Rows from a screen grounding dataset
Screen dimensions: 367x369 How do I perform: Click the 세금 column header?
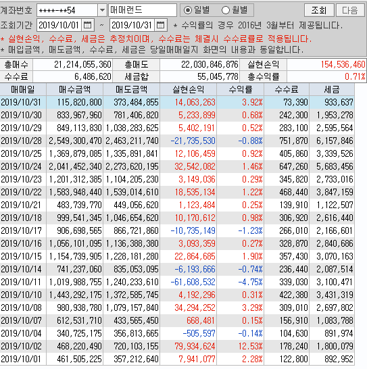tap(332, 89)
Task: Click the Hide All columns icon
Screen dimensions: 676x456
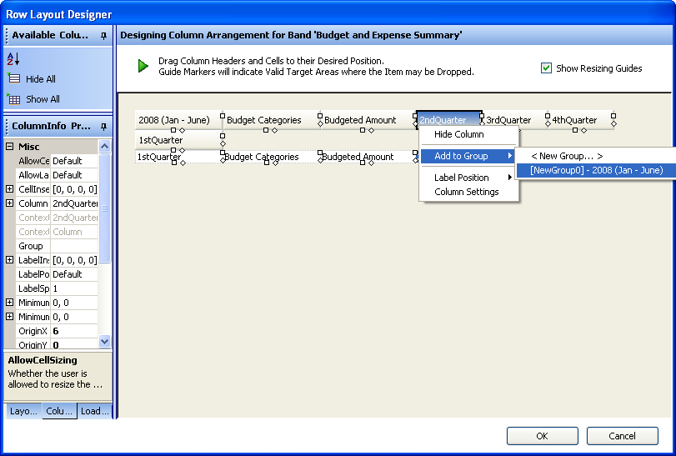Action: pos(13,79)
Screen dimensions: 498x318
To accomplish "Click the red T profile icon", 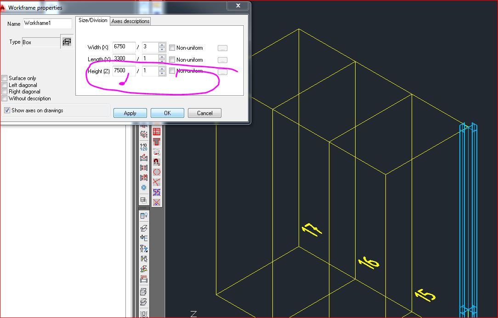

▸ AIM OF THE TASK:
Write out every line of the records above again, requests included, but multiply each coordinate in the answers by 0.3 and round to the nearest whole number, with halves rounded up. Leave the pictures out.

▸ TASK RESULT:
Screen dimensions: 367x369 How do I perform: Click the 세금 column header?
tap(100, 27)
Task: Click the Hide All columns icon
Screen dimensions: 676x456
Action: pos(4,24)
Screen dimensions: 498x318
To accomplish "Click the red T profile icon", 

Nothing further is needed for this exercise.